ACA opposition frays a little further

A sign at an Affordable Care Act outreach event in Los Angeles, California, September 28, 2013.
A sign at an Affordable Care Act outreach event in Los Angeles, California, September 28, 2013.
When Kit Bond was in the Senate, he absolutely hated the Affordable Care Act, and voted to reject and kill the law. As he was getting ready to retire, the Missouri Republican said the impact of the reform law, especially expanding Medicaid, would be "horrific."
Last year, Bond went so far as to describe the Affordable Care Act as "a pile of manure."
Now, however, it appears Bond, a former two-term governor and four-term senator, has changed his mind, at least about one key aspect of the law.

Proponents of expanding Medicaid in Missouri just landed an influential -- and unlikely -- new ally. Republican and former U.S. Sen. Kit Bond has been hired as a lobbyist by the Missouri Chamber of Commerce and Industry.

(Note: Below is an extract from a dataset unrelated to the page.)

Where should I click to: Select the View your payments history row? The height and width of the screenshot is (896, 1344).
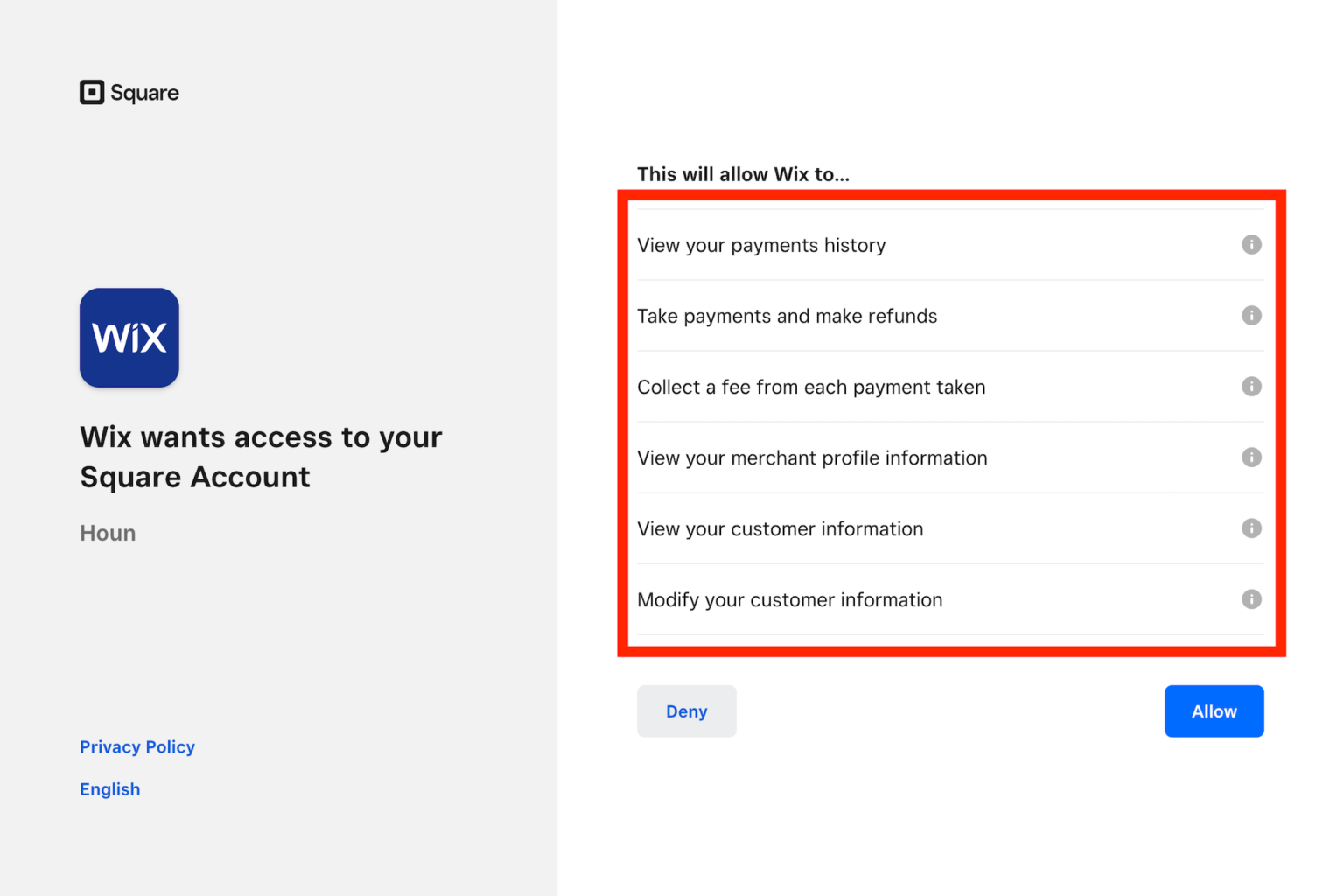pyautogui.click(x=761, y=246)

His goal will be to persuade a General Assembly skeptical of all things Obamacare to go along with one of the law's central tenets -- adding 300,000 uninsured Missourians to the public health insurance program for the poor.

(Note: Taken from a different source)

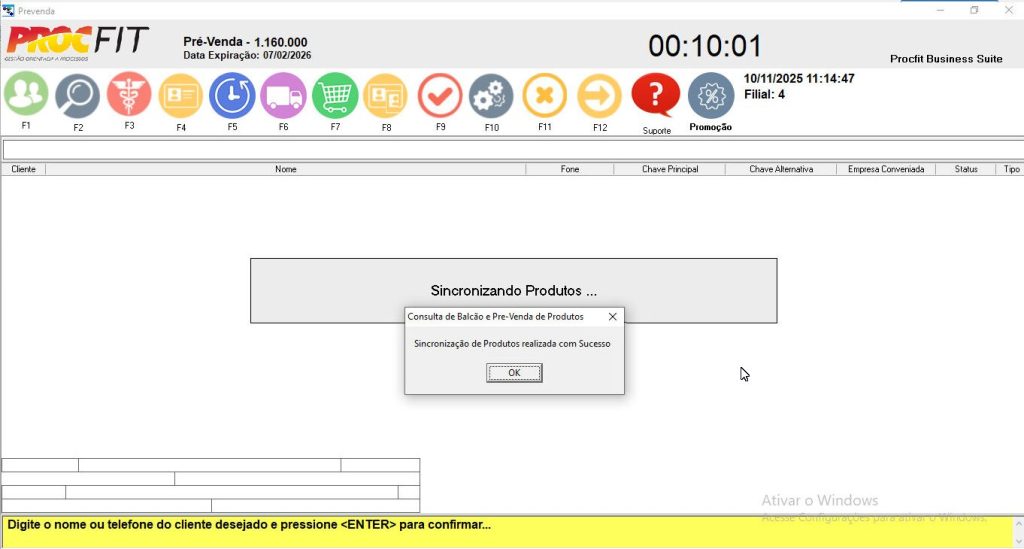Image resolution: width=1024 pixels, height=549 pixels.
Task: Click the Nome column header
Action: (x=286, y=170)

Dan Mehan, the Missouri chamber's president, told the Kansas City Star that the business lobbying group "opposed Obamacare," but the organization believes it will remain the law of the land. And as such, Mehan added, "We should take the opportunity to get an enormous amount of investment back into our state and, while we're at it, improve Medicaid for everyone."
It's not clear exactly when Bond got on board with the idea, but state Republican lawmakers in Missouri report that they've already heard from the former senator, who urged them to accept Medicaid expansion.
And why did he change his mind? Bond told the Associated Press, "While I was and still am one of the loudest opponents of Obamacare, I'm getting involved in Medicaid reform now because if our state sits on the sidelines, I'm concerned hospitals in rural and inner city Missouri won't survive."
To be sure, that's a perfectly good reason to support a perfectly sensible policy. But Bond's 180-degree reversal reinforces a larger truth about the nature of ACA opposition: it's fracturing in ways that spell trouble for conservatives.
Indeed, the senator's comments to the AP are important in that they expose opposition to the law as a bit of a sham. Bond is proud to be a "loud opponent of Obamacare," but he also believes the dastardly law is important to securing health care systems in rural and inner city Missouri. So the ACA is a good deal for Bond's state, even though he voted against it, and even though he opposes the law for reasons that are unclear.
And it's not just Missouri. Dylan Scott had a good report this morning on West Virginia, where Rep. Shelley Moore Capito (R), a leading U.S. Senate candidate, has voted to repeal the law, but is now comfortable leaving Medicaid expansion in place.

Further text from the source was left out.